Now, HERE is where the connection is made between the lamb of Passover and the ram providing atonement for sin on Yom Kippur (the Day of Atonement)!

On Passover, a lamb is sacrificed, doing NOTHING about the sin of the individual or individuals offering it as a sacrifice. On Yom Kippur, a ram (NOT a lamb) is sacrificed by the High Priest, offering Atonement from sin on behalf of the people. The typology is profound.

BOTH animals, the lamb AND the ram, are animals which graze from the earth. BOTH in Hebrew are collectively known as “seh” (one of a flock; a sheep or a goat). There IS a strong relationship between the two animals.

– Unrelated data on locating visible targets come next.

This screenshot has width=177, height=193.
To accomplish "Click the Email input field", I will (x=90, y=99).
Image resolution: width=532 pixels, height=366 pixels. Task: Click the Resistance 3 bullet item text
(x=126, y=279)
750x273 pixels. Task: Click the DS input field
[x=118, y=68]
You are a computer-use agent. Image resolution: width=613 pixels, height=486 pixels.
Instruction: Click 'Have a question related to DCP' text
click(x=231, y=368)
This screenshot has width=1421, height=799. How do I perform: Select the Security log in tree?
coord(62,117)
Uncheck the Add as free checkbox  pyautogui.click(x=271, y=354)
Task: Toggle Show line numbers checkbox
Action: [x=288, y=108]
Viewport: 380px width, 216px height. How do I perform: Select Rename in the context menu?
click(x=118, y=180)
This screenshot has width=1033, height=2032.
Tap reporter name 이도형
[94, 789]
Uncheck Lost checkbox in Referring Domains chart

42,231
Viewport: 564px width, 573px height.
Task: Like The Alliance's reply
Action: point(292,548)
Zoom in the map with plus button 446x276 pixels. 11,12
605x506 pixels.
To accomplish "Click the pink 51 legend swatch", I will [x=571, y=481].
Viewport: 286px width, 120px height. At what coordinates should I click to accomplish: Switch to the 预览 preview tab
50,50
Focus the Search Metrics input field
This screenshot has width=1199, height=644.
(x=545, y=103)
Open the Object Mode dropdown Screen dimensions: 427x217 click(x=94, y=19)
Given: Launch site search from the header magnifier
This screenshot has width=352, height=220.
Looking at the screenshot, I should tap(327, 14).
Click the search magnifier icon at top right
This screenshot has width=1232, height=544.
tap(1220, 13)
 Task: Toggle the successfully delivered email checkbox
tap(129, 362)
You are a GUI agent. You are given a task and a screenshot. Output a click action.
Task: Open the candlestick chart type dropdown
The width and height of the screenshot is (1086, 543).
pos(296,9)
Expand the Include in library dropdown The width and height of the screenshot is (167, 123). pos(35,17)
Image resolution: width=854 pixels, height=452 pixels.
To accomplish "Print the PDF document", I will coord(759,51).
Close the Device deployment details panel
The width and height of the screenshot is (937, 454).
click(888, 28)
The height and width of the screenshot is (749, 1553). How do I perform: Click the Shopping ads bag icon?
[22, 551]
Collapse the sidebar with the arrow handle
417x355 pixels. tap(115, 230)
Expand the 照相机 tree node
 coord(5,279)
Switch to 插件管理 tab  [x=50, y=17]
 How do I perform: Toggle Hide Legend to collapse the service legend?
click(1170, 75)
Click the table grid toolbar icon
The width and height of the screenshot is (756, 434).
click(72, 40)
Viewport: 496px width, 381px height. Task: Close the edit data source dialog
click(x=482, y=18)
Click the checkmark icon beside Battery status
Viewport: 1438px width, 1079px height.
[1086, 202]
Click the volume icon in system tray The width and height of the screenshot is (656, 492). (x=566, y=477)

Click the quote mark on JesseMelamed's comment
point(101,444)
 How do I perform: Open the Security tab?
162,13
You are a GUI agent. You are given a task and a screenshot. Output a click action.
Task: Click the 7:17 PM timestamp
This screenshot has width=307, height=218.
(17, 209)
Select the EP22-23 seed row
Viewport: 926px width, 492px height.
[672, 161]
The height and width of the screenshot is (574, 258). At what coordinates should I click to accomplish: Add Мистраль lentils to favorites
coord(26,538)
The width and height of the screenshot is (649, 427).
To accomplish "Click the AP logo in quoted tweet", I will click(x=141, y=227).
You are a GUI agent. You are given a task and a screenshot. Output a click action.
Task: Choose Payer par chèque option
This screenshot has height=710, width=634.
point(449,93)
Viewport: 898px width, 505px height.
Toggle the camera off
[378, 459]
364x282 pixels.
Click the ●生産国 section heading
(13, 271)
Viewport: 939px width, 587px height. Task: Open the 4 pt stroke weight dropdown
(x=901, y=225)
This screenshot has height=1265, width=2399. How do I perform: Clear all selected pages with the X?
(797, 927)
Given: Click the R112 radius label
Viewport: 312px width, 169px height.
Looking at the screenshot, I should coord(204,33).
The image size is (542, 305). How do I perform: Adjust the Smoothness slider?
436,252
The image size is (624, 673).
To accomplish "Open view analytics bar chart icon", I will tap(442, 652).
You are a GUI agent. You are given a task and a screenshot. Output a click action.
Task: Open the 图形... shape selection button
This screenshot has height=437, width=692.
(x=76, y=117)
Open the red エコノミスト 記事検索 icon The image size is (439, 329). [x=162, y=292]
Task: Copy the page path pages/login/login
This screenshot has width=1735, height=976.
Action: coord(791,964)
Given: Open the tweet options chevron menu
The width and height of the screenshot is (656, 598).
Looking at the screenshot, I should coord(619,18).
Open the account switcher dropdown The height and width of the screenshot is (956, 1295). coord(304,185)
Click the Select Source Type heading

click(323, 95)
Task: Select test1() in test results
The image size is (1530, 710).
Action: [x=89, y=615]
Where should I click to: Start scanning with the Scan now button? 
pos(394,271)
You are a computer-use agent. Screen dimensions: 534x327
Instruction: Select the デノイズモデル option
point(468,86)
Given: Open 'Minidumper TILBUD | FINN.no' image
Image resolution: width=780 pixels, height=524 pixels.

BOTH animals are used as “olah” (burnt) sacrifices. In Leviticus 1:2, “Speak to the people of Isra’el; say to them, ‘When any of you brings an offering to Adonai, you may bring your animal offering either from the herd or from the flock.’”

So, the connection between the two animals is easily made. Yet, with all that: NO Passover lamb ever was a sin offering!

Back to John the Baptizer: He made the first connection between the lamb and atonement of sin. Paul expanded on it. The writer of the Book of Hebrews solidified that atonement for sin to the Yom Kippur sacrifice of a ram made on behalf of the nation by the High Priest.

Jesus WAS that substitutionary sacrifice. He was the Passover lamb and was killed on the exact day that the Passover lambs were killed in the Temple. Could this be the lamb that Abraham had envisioned when he told Isaac that God would provide the lamb? Jesus told the Jewish religious leaders, “Your father Abraham rejoiced at the thought of seeing my day; he saw it and was glad” (John 8:56).

As with Isaac, He was offered as a burnt offering (olah) on our behalf (Leviticus 1). As with the ram of Yom Kippur, He was the Atonement for our sins; not just a sacrifice, but a perfect, sinless sacrifice (Unleavened Bread), as the writer of the Book of Hebrews tells us.

What Abraham saw on the day he offered up Isaac was our Lord Jesus becoming the perfect sacrifice made on our behalf. The lamb of God who would take away the sins of the world!